AUSTRALIA, 28 October 2021: Global information services company Experian has released its inaugural Risk Radar report, examining key priorities and concerns of Australia’s most senior risk leaders across the lending market. The industry-first report shows lenders are taking a cautious credit risk approach while they invest in more technology to better analyse data and assess applications accurately, which in the meantime could limit would-be creditworthy borrowers’ ability to access the level of credit wanted without placing themselves in financial stress.
COVID-19 impacts on loan deferrals, rising house prices as well as proposed changes to Responsible Lending regulations are the key macro trends influencing risk leaders’ conservative strategies. This comes as almost two thirds of the report’s Australian respondents acknowledged poor lending decisions could put their customers into financial hardship, while 78 per cent said improving regulatory compliance was a top priority.
Experian’s General Manager of Decision Analytics A/NZ, Mathew Demetriou, said: “Lenders are having to stay ahead of, and respond to, a changing regulatory landscape. For instance, the government announced earlier in the year the potential to wind-back some of the more onerous lending regulations, while more recently, the RBA signalled a tightening of mortgage lending criteria to cool the property market.
“Lenders may find themselves caught between a rock and a hard place. Lenders want to do all they can to help borrowers achieve their financial goals and avoid facing hardship or defaulting on loans. However, they must also balance this with the need to remain competitive,” said Mr Demetriou.
MoneyPlace’s Chief Risk Officer, Paul Abbey, said: “There are ongoing macroeconomic factors and implications of vast areas of the country having been through lockdowns. While 2020 was much more resilient and upbeat than most people expected, some of those tailwinds remain, but headwinds are gathering strength.”
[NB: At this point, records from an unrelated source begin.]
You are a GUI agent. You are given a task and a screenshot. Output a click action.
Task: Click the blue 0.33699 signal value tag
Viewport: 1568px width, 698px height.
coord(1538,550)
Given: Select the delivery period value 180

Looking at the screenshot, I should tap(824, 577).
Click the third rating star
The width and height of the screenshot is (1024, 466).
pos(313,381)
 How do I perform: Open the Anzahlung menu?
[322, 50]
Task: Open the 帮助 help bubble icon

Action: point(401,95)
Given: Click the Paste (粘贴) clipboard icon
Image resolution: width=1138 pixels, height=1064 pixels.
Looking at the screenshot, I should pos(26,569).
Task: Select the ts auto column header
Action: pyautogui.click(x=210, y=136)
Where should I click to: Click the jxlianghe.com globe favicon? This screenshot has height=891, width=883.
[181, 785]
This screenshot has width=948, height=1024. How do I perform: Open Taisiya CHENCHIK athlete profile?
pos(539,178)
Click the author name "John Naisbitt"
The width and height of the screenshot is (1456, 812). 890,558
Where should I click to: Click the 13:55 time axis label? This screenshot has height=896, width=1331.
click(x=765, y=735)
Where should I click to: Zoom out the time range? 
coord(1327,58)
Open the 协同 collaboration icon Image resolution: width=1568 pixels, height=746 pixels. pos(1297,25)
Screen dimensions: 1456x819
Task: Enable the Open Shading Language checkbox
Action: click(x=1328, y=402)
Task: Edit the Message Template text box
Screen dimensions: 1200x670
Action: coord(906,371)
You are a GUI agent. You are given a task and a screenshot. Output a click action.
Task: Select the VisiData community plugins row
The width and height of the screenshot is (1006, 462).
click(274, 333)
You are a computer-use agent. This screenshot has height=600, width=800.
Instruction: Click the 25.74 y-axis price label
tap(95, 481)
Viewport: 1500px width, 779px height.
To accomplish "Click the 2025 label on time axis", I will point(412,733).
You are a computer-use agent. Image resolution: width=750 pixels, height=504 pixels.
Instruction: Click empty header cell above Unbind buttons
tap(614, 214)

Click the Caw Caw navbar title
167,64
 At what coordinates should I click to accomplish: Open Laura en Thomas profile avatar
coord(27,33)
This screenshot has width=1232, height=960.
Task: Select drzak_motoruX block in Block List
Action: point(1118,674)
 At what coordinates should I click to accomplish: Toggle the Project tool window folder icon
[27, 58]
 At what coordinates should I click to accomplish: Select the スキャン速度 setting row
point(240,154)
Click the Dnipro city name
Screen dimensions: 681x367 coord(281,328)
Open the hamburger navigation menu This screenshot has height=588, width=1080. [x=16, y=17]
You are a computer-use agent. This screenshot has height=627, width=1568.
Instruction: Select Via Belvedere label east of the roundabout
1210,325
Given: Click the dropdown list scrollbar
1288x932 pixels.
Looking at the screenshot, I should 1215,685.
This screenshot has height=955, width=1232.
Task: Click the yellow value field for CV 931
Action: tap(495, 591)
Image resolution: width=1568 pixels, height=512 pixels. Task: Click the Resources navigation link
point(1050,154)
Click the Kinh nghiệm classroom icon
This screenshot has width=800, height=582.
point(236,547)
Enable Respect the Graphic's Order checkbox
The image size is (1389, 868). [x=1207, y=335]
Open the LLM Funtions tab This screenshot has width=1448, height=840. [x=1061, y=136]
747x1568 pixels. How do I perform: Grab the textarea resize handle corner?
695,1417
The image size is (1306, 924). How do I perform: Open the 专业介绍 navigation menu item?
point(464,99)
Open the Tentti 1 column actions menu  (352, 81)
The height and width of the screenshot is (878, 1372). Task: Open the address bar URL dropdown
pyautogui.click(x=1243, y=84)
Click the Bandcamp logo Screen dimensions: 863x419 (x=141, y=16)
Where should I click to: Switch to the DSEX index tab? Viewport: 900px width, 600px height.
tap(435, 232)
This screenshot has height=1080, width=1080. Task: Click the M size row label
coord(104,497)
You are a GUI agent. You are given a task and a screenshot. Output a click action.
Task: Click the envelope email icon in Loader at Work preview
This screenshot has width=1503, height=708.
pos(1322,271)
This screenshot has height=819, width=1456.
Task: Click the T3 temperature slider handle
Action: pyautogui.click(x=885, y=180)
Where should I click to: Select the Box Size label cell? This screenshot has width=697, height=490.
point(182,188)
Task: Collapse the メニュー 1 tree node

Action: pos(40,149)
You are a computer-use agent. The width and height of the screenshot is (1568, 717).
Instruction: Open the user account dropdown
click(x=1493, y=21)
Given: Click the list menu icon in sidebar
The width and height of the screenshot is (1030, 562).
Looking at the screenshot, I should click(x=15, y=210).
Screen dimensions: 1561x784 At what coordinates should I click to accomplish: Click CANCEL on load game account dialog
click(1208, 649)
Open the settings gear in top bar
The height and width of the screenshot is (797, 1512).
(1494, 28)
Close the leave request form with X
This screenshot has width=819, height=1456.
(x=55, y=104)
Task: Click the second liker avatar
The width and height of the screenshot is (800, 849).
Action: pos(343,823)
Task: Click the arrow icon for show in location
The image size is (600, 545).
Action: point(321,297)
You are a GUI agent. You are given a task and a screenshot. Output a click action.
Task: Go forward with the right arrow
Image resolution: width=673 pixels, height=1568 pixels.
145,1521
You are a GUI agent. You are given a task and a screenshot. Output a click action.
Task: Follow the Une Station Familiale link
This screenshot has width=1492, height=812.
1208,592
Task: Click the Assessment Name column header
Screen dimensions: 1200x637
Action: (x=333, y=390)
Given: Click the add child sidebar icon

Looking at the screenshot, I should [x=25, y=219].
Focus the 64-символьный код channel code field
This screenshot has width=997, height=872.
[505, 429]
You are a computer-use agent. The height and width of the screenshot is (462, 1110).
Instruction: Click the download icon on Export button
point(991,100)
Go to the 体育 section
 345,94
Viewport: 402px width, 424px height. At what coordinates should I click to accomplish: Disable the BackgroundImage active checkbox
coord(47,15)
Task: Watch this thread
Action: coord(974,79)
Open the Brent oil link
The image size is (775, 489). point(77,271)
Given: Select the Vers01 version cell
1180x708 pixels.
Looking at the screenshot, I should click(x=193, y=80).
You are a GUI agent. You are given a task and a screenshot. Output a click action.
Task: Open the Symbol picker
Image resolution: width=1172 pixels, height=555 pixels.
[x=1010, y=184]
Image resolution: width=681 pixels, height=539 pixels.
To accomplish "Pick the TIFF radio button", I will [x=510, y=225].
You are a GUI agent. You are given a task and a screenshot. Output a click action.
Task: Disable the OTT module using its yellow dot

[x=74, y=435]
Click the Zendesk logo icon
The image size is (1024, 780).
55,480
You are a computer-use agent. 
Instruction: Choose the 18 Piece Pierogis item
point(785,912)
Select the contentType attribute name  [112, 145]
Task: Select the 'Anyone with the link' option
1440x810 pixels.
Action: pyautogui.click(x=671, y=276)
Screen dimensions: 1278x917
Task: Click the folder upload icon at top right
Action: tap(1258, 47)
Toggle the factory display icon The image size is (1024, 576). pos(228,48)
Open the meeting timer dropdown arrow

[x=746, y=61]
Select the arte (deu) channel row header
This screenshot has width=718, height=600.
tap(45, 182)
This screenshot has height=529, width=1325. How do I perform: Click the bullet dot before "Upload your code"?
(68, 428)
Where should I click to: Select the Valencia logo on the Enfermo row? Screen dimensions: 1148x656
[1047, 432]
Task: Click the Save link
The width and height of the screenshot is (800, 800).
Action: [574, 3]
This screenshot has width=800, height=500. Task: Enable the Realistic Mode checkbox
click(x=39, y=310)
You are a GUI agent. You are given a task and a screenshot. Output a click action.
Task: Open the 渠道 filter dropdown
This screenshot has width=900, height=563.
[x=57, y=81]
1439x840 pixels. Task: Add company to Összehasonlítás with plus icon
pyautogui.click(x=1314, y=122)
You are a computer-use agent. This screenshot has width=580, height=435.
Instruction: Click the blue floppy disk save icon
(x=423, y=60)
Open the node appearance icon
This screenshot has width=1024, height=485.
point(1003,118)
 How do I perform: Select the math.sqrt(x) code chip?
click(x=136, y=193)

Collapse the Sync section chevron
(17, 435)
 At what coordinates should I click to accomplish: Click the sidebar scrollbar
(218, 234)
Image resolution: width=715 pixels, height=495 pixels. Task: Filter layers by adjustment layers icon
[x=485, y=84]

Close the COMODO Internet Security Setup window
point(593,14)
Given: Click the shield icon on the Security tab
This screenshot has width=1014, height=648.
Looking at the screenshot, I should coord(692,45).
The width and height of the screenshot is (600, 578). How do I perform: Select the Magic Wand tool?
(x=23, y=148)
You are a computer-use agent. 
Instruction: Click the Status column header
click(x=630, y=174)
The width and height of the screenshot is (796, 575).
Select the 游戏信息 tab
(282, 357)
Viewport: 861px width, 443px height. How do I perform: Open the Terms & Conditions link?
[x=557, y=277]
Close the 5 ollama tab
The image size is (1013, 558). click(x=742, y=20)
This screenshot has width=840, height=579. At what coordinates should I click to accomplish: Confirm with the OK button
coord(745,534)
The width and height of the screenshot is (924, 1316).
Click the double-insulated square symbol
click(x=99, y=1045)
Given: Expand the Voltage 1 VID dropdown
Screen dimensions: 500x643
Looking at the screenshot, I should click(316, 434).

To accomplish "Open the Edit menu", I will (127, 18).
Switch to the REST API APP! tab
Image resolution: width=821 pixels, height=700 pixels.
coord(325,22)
Harnessing technology to remain competitive
The report identified the challenge of balancing speed, accuracy and compliance, with lenders losing market share if they are too slow with approvals, particularly as nimble fintech entrants compete with rapid customer acquisition and onboarding experiences. Experian research conducted earlier this year highlighted that half of Australian consumers expect a home loan approval within 24 hours, and 75 per cent expect approval within 3 days.
“The key challenge for traditional lenders is to remain competitive through fast approval and onboarding processes, while still meeting regulatory obligations,” Mr Demetriou said.
The Risk Radar report found lenders are acutely aware of the role technology must play in overcoming this challenge as 7 in 10 risk leaders identified modernising legacy systems as a top credit risk priority, while almost two thirds felt the same about leveraging new data sources.
However, awareness didn’t necessarily translate into investment, with less than half of Australian risk leaders thinking that their business was accessing all of the data sources available to them.
“There is a vast array of consumer data that is now available to modern lenders beyond traditional banking, credit bureau and employment information. This includes digital transaction, BNPL and subscription data, amongst others. Therefore, we are seeing growing demand for systems that can help lenders to analyse this information to make informed, actionable decisions.
“Decisioning technology that applies automation, data and analytics at the point of customer acquisition, can not only improve the speed of approval for a better customer experience, but also ensures responsible lending obligations are met. This helps to reduce the risk of defaults and likelihood of hardship down the track.
“Sophisticated credit risk models using new technology can ultimately help improve customer management, reduce credit losses and minimise fraud,” said Mr Demetriou.